**EXERCISE BRIEF**
Write the entries out again exactly as they stand, but without the pictures.

---------- EXTRACTED MATERIAL ----------

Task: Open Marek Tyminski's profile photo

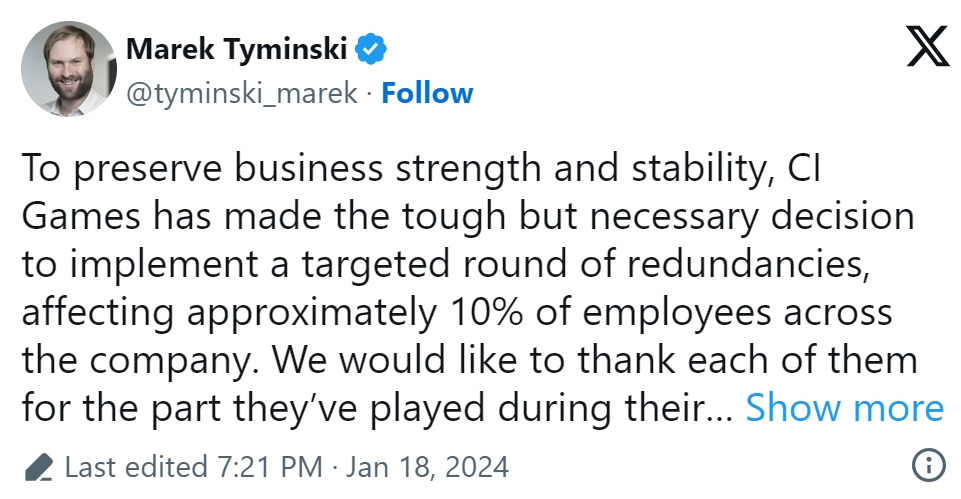Action: tap(68, 68)
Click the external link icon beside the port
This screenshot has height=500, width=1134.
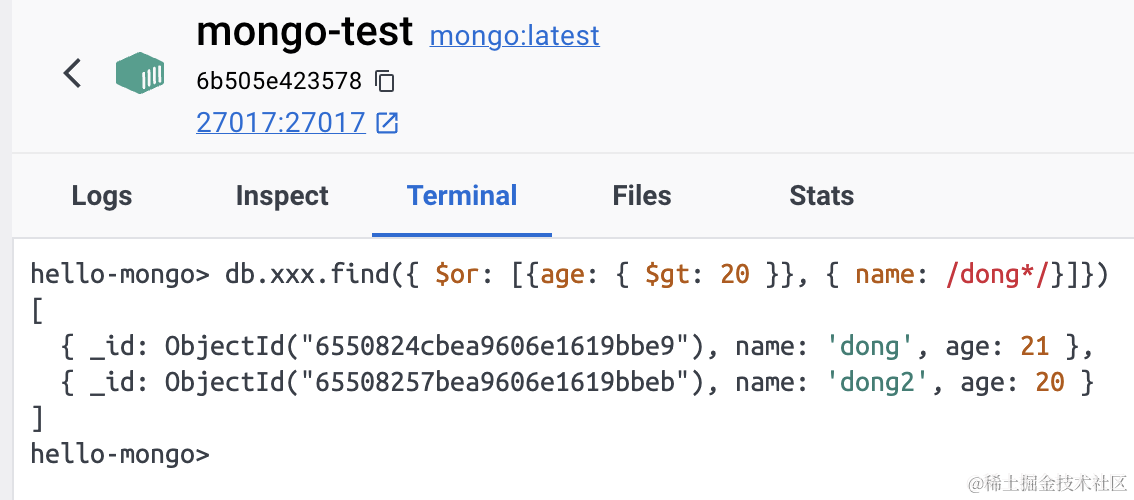click(x=387, y=123)
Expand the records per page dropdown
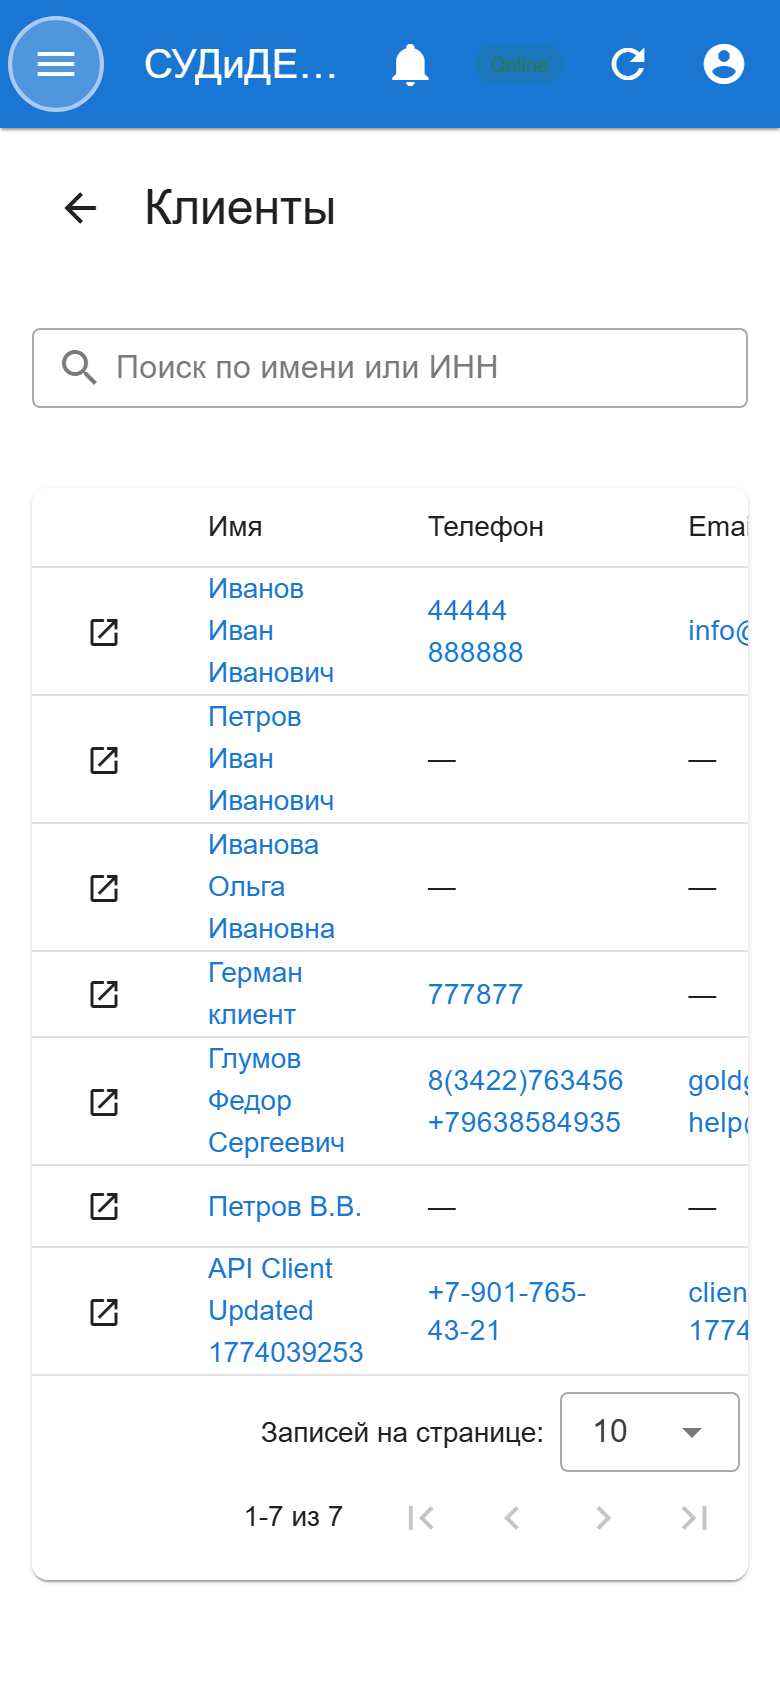This screenshot has height=1688, width=780. tap(650, 1432)
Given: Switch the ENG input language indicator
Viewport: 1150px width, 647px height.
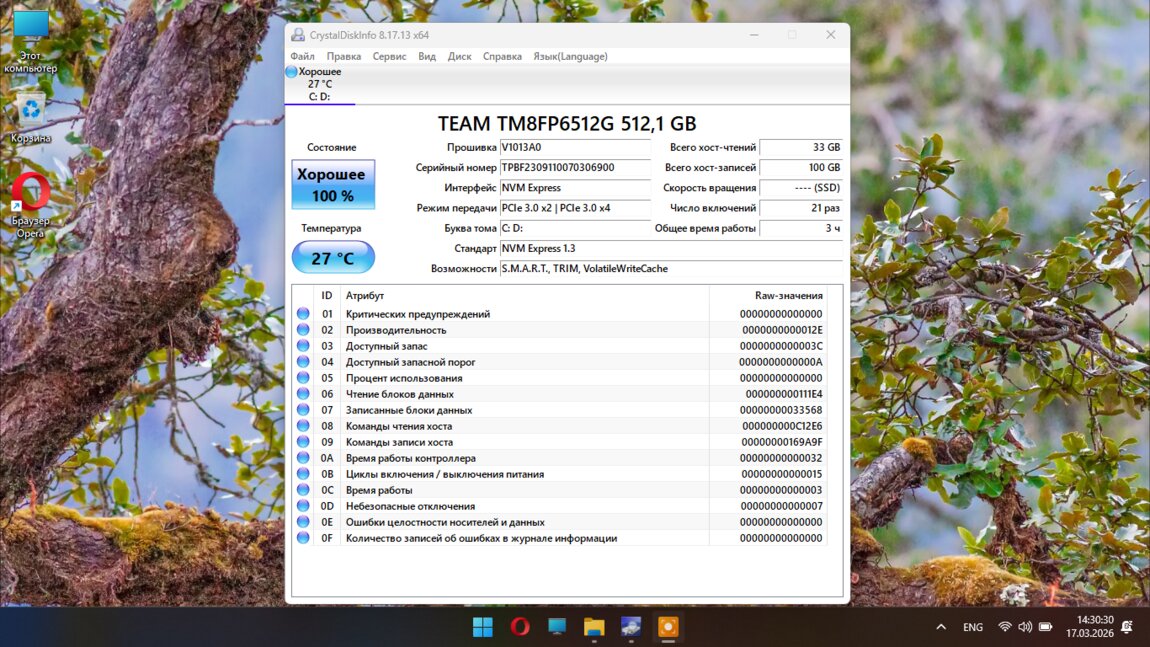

----------

**SOLUTION TO THE PROBLEM**
Task: Open Marek Tyminski's profile photo

Action: tap(68, 68)
Click the external link icon beside the port
This screenshot has height=500, width=1134.
click(x=387, y=123)
Expand the records per page dropdown
This screenshot has height=1688, width=780. tap(650, 1432)
Given: Switch the ENG input language indicator
Viewport: 1150px width, 647px height.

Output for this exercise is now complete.